Bill Lynn is a Marblehead local through and through. He’s been sailing at Marblehead Race Week since he was a kid, and he’s a partner in Atlantis Weather Gear, the sailing apparel brand based right downtown. But to say he was a favorite to win the J/105 class at the 2011 Sperry Top-Sider Marblehead NOOD would be a long shot. First of all, he doesn’t usually drive Shooting Star; the boat’s owner, Laurie Willard, does. But Willard couldn’t race this weekend, so he put Lynn at the helm. The crew also included Ben Willard (Laurie’s son), Matt Contorchick and his wife, Catherine Sullivan, former Sailing World senior editor Chris Hufstader, and Lynn’s daughter, Hannah.

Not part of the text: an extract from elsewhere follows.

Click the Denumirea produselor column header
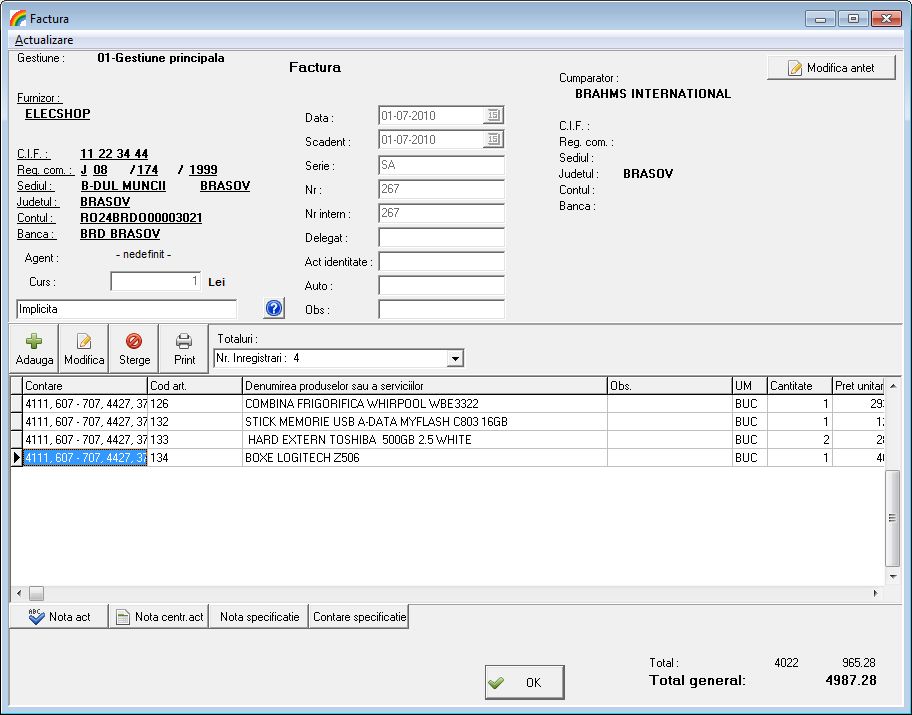Image resolution: width=912 pixels, height=715 pixels. (x=424, y=386)
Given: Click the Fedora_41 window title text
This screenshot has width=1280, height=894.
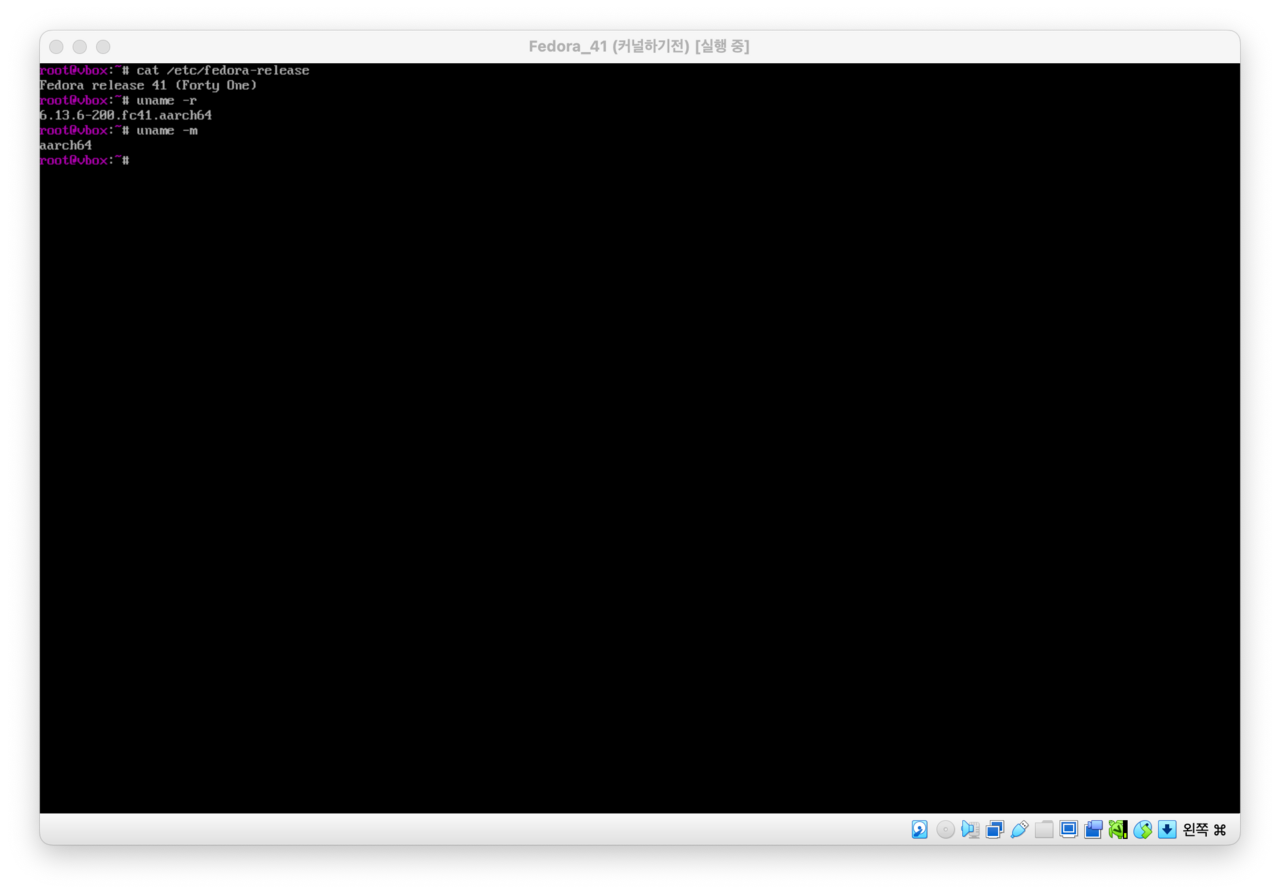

Going in to Sunday’s racing, Shooting Star sat in fourth place in the 31-boat J/105 class, three points out of first. It was only a wing and prayer that got the team past Henry Brauer and Stewart Neff’s Scimitar, Bernard Girod’s Rock & Roll, and Matthew Pike’s Got Qi?, and up onto the podium at the Corinthian YC, where they received the regatta’s overall prize—and an invitation to compete against the winners of the other NOOD regattas at the Sperry Top-Sider Caribbean NOOD Championship, which takes place this November in the British Virgin Islands.
How did you manage the final day?**
We weren’t sure how many races we’d sail, and the problem for us was that our throwout wasn’t as bad as everybody else’s. As you factored in the drops, we had a deeper hole to dig out of. So we just went out there and tried to win a race. It was a matter of seeing who could tee it up for one last win.
So what’s your stance on throwouts?**
I go back and forth. I’ve probably lost as many regattas by not having a throwout as I have by having a throwout. So, over the course of time, I think it all comes out in the wash. I guess I’ve been burned both ways. I sort of like having no drop, but then again, if you get black-flagged or have an OCS early in the series, your regatta’s over.
What was the most memorable incident that happened on the racecourse?**
Well, the one that probably pissed the most people off was in the first race on Sunday [what turned out to be the penultimate race of the series -Ed.]. They ended up shortening course and finishing us after the first downwind leg. We had a lousy start at the pin end, and rounded the windward mark in ninth. The guys we needed to beat were third or fourth. Everybody was parading downwind on starboard. All the forecasts had been calling for the classic sea breeze to fill in, but the wind was at 230 degrees, which is way right of the sea breeze direction. So we gybed and sailed away from the fleet, and when the sea breeze filled in we were left of the fleet. We ended up crossing everybody for the win. That was a bit of a hail mary, but we did have a game plan in place.
I heard a lot of talk about the patterns of the windshifts off Marblehead. Everyone seems to have their own combination of “right, left, right.” Do you subscribe to a particular theory?
To me, it’s left early, right late. The key is when to make the transition. Yesterday, the forecasts predicted the classic sea breeze, but it was anything but typical. I don’t know what was going on. On our course in the second race, there were two different breezes with a 40-degree difference between them. The sea breeze was supposed to fill in from the left, but the right kept paying off. It was bizarre.
I used to come up to Marblehead Race Week each summer with my parents when we were racing Etchells—this was before I lived here—and it seemed like we’d always lose a day because of lack of wind. But I think over the past 30 years what’s helped us up here up in Marblehead is what makes the summer conditions worse and worse on Long Island Sound. The more they pave Peobody [Mass.], the more predictable the seabreeze becomes.
Still, I have no idea what was going on yesterday.
**So by winning the Marblehead NOOD have you jinxed yourself going into the North Americans [which begin August 10 at Marblehead’s Eastern YC]?
**Well, I don’t know about that. I don’t know if we have a real shot at winning, but we’re going to go out there and have fun.
**Will you practice at all before the regatta?
**Practice? We don’t practice! [Laughs] We’re a pretty casual operation.
**Have you been involved at all in the planning for the North Americans?
**A little bit. Atlantis is the apparel provider for the event, so I’ve been involved a bit with the planning because of that.
**I noticed a lot of people wearing Atlantis gear around Marblehead, right down to the launch drivers. Did you make sure to saturate your hometown market?
**Well if we can’t be big in Marblehead, where can we be big? Pretty much, though, it just comes down to a lot of nice folks helping to support a local company.